Written on: 19/04/2013 by AMcLeod (15 reviews written)
Seven Samurai is a 1954 Japanese period film that focuses on a village that is being raided by bandits. The villagers decide that they've had enough and and some of them go out to recruit Samurai to protect them, with the only payment they have being rice. While searching, they end up recruiting seven samurai in total. Kambei Shimada (played by Takashi Shimura) who is the leader of the group. Katsushirō Okamoto (played by Isao Kimura), the young and inexperienced samurai who wants to prove his worth. Gorōbei Katayama (Yoshio Inaba), the second in command of the group and a highly skilled archer. Shichirōji (Daisuke Katō), the former lieutenant to Kambei and a good friend of his. Heihachi Hayashida (Minoru Chiaki), the one who has a warm heart and gives encouragement to all the villagers. Kyūzō (Seiji Miyaguchi), the usually silent and highly skilled fighter who keeps a stone face most of the film. And finally, Kikuchiyo (Toshiro Mifune), the loudmouth and hotheaded member of the samurai, who isn't really a samurai to begin with but eventually proves his worth.
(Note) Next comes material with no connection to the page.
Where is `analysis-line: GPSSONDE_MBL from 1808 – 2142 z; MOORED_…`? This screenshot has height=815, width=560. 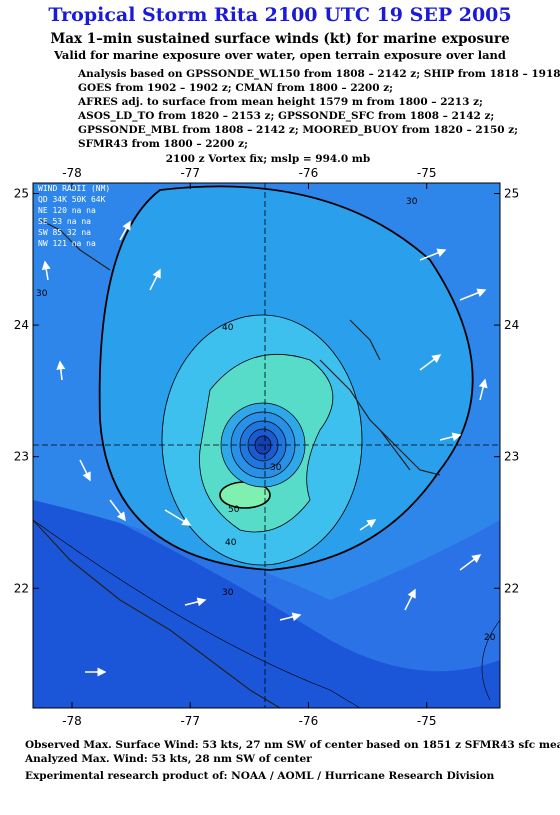 analysis-line: GPSSONDE_MBL from 1808 – 2142 z; MOORED_… is located at coordinates (298, 130).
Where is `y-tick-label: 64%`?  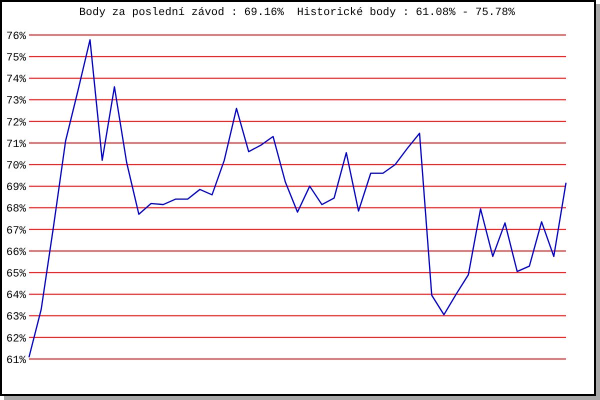 y-tick-label: 64% is located at coordinates (16, 296).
Now, the film is in black and white and it's all spoken in Japanese with English subtitles. While I can understand it being in black and white, I would like to actually see this film in color, maybe in a restored re released version. In the black and white, it does have this rather grittier feel to the action which happens much later on in the film. The Japanese dub I enjoy listening to a lot because it makes what the characters say seem a lot more serious and it makes the characters stand out more. I'm sure there's an English dubbed version out there somewhere for people who don't want to listen to Japanese the whole film.
Onto the acting. The acting I don't have much of a comment on. For a Japanese film, especially from 1954, it's really really good. The characters feel real and legitimate, at least for the samurai. The acting for the village characters, I felt was okay, but not as good as the acting for the samurai characters.
There's not much to say for music except for when the villagers are singing at the end and the samurai are leaving. Now this song I will admit is actually really catchy and it will get stuck in your head and be stuck for a long time.
Onto the action. First of all, I have to comment on the amount of people who were involved with making this film. There was no CGI back in the 50's, so when you see over fifty people in one shot, you're seeing fifty people in one shot. The action in this film is good for the 1950's, especially for a Japanese film. It does look rather dated compared to nowadays sword fights in movies. It doesn't look like the swords are actually going into the people or like they're actually drawing blood. However, that's not a bad thing. If you get past the fact that it doesn't look like they're really hitting them sometimes, the way the action is put together does make it seem a lot grittier and more realistic.
There is only one thing I didn't like. One of the villagers, Rikichi, has a grudge against the bandits because they took his wife from him. Well when he and two other samurai are spying on the bandits, they find out that Rikichi's wife is still alive. But then she dies right after that. To me it just felt rather pointless to the story and didn't seem necessary.
All in all though, Seven Samurai is a masterpiece of film making and I am glad that I got to watch it.